Short-Time Fourier Transforms

Motivation

In many scenarios, the time-domain or frequency-domain alone are not enough to adequately describe the signal. In some signals, the frequency content of the signals changes with time. As a result, we want to describe signals in both time and frequency simultaneously. The transform used to accomplish this is known as the short-time Fourier transform.

The Short-time Fourier Transform (DTFT version)

The Transform

Mathematically, the basic short-time Fourier transform (using the DTFT to transform into frequency) can be expressed by $$ \begin{align} X(m,\omega) = \sum_{n=-\infty}^{\infty} x[n] w[n - m M] e^{-j \omega n} \; , \end{align} $$ where $w[n]$ is a rectangular window function $$ \begin{align} w[n] = u[n] - u[n-M] \; . \end{align} $$ Note that in this scenario, $m$ is a discrete variable and $\omega$ is continuous.

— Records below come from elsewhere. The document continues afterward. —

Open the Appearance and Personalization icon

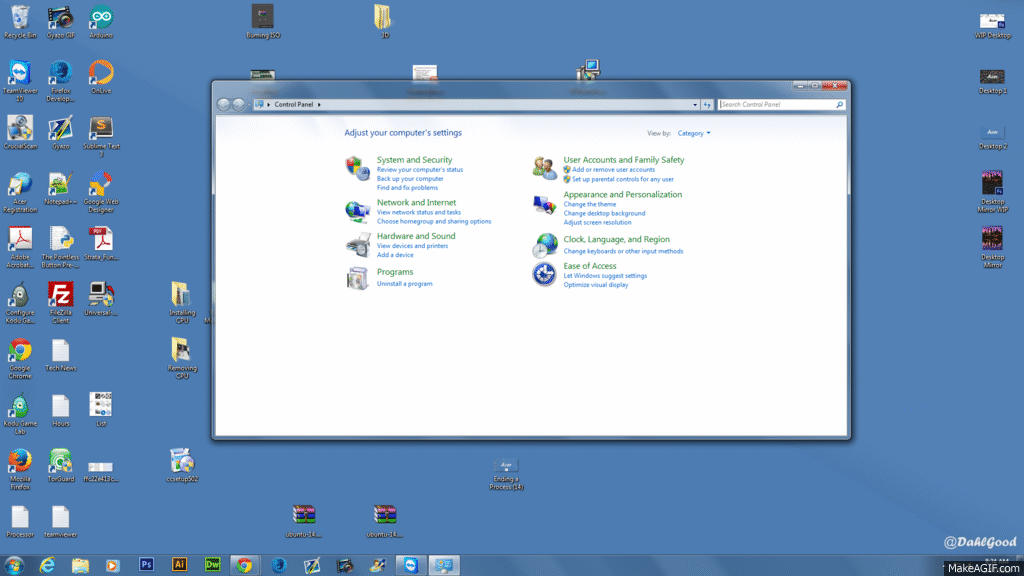point(545,206)
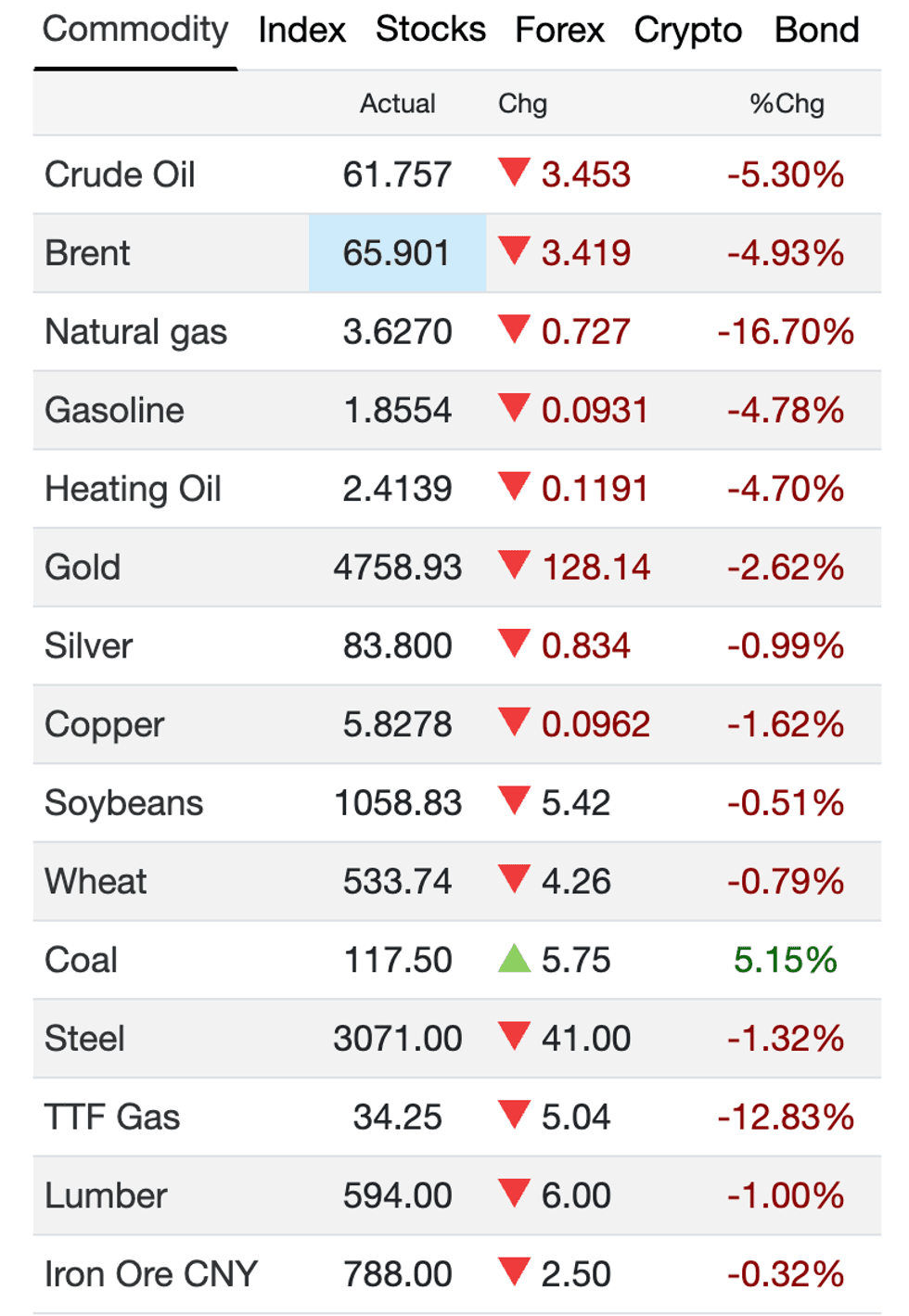Sort by the Actual column header

pyautogui.click(x=399, y=103)
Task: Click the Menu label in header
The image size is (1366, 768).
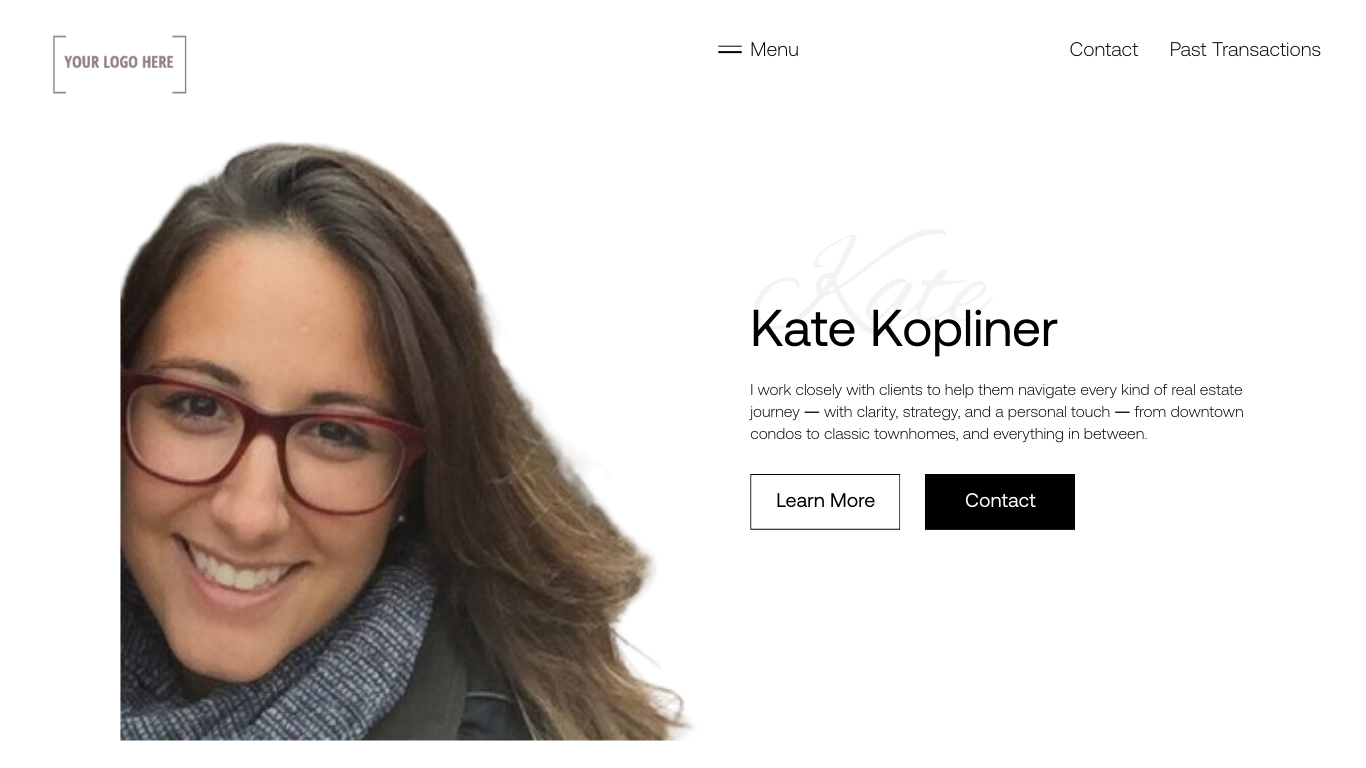Action: point(774,49)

Intuitively, this algorithm multiples our signal $x[n]$ by a length-$M$ window that starts at sample $m M$. Only $M$ non-zero samples are observed after this multiplication. The DTFT of these samples is then computed and placed into index $m$ of $X(m,\omega)$.

Time-Frequency Uncertainty

One of the greatest challenges with short-time Fourier transform is that you cannot achieve infinite resolution in both time and frequency. To perfectly resolve a single frequency in the frequency domain requires the time domain signal be observed from $-\infty$ to $+\infty$. By windowing the data, we are inherently limiting the frequency resolution.

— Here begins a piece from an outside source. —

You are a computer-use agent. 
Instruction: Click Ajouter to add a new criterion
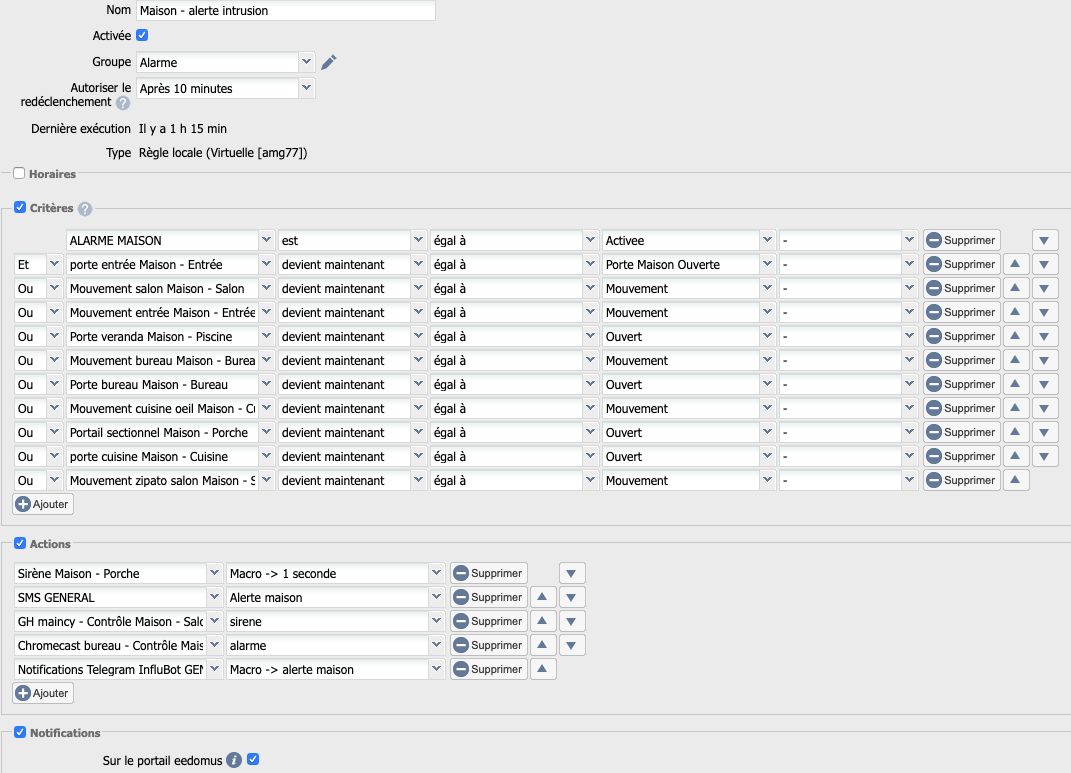(43, 504)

Mathematically, we can represent this by evaluate the expression for $X(m,\omega)$. This expression can be expressed as: $$ \begin{align} X(m,\omega) &= \frac{1}{2\pi} \left( X(\omega) \circledast W(\omega) \right) e^{-j \omega m M } \; , \end{align} $$ where $$ \begin{align} W(\omega) &= e^{-j \omega (M-1)/2} \frac{\sin(\omega M/2)}{\sin(\omega /2)} \\ \end{align} $$

Show proof

Here, $W(\omega)$ is a sinc-like function. Hence, the original frequency response $X(\omega)$ is convolved by a sinc function, blurring (and thus reducing the resolution of) that original frequency response. As $M$ gets larger (i.e., as the time resolution becomes more coarse), the width of $W(\omega)$ gets smaller (i.e., the frequency resolution becomes more fine).

The Short-time Fourier Transform (DFT version)

The Transform

Mathematically, the basic short-time Fourier transform (using the DTFT to transform into frequency) can be expressed by $$ \begin{align} X(m,k) = \sum_{n=-\infty}^{\infty} x[n] w[n - m M] e^{-j \frac{2 \pi}{M} k n} \; , \end{align} $$ where $w[n]$ is a rectangular window function $$ \begin{align} w[n] = u[n] - u[n-M] \; . \end{align} $$ Note that in this scenario, both $m$ and $k$ are discrete variables.

Intuitively, this algorithm multiples our signal $x[n]$ by a length-$M$ window that starts at sample $m W$. Only $M$ non-zero samples are observed after this multiplication. The M-length DFT of these samples is then computed and placed into index $m$ of $X(m,k)$.